Stop hospital plan changes

If the coalition government wants southern people to believe it is serious about addressing infrastructure deficits, it could stop mucking around over the Dunedin Hospital rebuild.

This week’s news that cuts to the in-patient building are being considered which go beyond finding more efficient ways to build smacks of short-term penny-pinching madness.

It beggars belief consideration is being given to not fitting out an 11-bed "short stay" pod in the emergency department and incorporating these beds in acute wards.

Presumably, that means 11 fewer beds for acute patients.

Shelling areas is always short-sighted. Because fit-out costs will only increase, there is a risk future governments will always be able to find an excuse not to proceed and these areas will end up as wasted space.

Former ED head and later Southern District Health Board member, the redoubtable Dr John Chambers, described it as crazy. We agree.

His prediction is if the changes go ahead the new ED would be overflowing within a week.

A perusal of decades of Otago Daily Times headlines about the inadequacy of the existing ED and the issues caused by a piecemeal approach to improvements should make any planners cautious about altering this part of the plan.

Proposals to downgrade aspects of the new operating theatres must make existing surgeons and theatre staff’s hearts sink.

Leaks, and air conditioning held together with duct tape in parts, have featured in news articles about the state of the current theatres in recent years. Staff would not be expecting their capacity to carry out high-risk procedures in the new hospital to be compromised by downgrading ventilation in one of the new theatres.

It is difficult to know whether to laugh or cry at the idea installing one of the lifts might be delayed. It might be good for the health to use stairs, but will that suit the infirm? Perhaps abseiling down the lift shaft will be an option.

Photo: Stephen Jaquiery
Photo: Stephen Jaquiery
Reducing the number of ceiling-mounted hoists, used to make it easier to move immobile patients, is similarly short-sighted.

The bean counters need to get up to speed with an understanding of the obesity epidemic and the costs associated with not having such equipment, both in nursing time and possible ACC claims.

Suggestions about cutting the number of back-up generators, even though it could mean inadequate power in an outage, and changing the building heating so it is more expensive to run, are absurd.

It is hard to know how such ideas could even make it into an official document at this late stage. Maybe they have been included to highlight the folly of such changes?

What must be remembered is the agreed business case for the hospital rebuild was not plucked out of the air by big spenders hell-bent on bankrupting the country with their grandiose ideas.

The plan followed years of discussions, including with clinicians, each of whom would have wanted the best deal for their patients in the decades ahead. There would have already been plenty of compromise and concessions made before the final document was written.

Nobody wants the government to be wasting money on any project, but constant tinkering with the hospital design must stop and is only likely to prove more expensive and time-wasting in the long term.

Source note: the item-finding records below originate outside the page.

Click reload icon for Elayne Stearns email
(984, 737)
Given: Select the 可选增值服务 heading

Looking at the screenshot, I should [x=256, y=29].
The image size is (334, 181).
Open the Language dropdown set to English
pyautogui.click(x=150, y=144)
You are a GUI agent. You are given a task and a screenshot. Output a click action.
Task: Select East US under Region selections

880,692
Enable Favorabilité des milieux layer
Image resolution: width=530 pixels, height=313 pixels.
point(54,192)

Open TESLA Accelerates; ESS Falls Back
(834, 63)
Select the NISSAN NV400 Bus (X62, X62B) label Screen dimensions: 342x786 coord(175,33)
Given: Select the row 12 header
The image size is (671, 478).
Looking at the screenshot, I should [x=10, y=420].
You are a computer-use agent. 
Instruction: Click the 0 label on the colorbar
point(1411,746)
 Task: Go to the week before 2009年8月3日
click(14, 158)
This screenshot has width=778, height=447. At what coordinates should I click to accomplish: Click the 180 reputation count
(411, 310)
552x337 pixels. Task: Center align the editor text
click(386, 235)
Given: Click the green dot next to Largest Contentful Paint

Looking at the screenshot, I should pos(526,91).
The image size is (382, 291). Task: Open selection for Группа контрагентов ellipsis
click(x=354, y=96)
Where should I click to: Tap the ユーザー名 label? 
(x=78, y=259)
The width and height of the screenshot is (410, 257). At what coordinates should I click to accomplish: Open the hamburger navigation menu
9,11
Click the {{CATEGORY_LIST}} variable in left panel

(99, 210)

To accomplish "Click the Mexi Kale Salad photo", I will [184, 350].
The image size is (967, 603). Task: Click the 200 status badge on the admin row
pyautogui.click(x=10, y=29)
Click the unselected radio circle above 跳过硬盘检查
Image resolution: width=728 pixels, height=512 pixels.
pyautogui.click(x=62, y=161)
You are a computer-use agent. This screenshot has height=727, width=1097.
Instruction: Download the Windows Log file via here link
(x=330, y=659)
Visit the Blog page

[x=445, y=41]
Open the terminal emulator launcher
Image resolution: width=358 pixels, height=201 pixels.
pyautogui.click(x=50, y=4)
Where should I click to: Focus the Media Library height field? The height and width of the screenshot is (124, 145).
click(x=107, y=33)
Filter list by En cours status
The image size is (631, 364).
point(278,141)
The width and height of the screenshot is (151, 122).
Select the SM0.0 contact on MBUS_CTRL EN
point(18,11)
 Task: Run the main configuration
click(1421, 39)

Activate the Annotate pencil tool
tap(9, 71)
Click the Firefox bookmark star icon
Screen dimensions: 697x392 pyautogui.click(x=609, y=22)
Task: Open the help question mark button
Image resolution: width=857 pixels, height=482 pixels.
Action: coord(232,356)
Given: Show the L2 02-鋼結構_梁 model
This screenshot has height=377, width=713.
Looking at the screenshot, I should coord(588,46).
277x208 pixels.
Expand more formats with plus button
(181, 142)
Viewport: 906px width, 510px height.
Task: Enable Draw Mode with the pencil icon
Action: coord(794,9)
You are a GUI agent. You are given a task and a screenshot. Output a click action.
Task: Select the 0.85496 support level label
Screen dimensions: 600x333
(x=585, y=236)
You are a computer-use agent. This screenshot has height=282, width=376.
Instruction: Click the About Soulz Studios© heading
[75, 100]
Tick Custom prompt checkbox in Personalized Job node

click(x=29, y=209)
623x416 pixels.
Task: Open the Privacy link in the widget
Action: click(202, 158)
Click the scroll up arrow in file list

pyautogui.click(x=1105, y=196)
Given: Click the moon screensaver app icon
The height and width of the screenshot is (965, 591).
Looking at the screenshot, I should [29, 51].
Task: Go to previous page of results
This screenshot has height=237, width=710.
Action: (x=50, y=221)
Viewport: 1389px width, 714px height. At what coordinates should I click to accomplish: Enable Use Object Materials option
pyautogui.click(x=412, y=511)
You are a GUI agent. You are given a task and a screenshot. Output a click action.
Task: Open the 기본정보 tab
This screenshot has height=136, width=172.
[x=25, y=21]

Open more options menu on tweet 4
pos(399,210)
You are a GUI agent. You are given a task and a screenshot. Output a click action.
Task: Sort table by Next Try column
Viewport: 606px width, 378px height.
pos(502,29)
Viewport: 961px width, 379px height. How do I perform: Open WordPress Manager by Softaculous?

With the number of fires the government is ineptly fighting on the health front, we hope the prospect of seeing southerners take to the streets again over the hospital rebuild might make it see sense.

Spreading dismay

The leaking of an email to RNZ about stopping the supply of toast and spreads for women after giving birth in the Capital, Coast and Hutt Valley area provoked a storm (almost in an actual tea cup) which the government sensibly moved quickly to quell.

The leak suggests there may be considerable disquiet among health workers about the pettiness of some of the cost-saving sought.

The government and cost-cutting health commissioner Lester Levy have a long way to go to convince them and the public they are on the right path with their $1.4 billion savings requirement.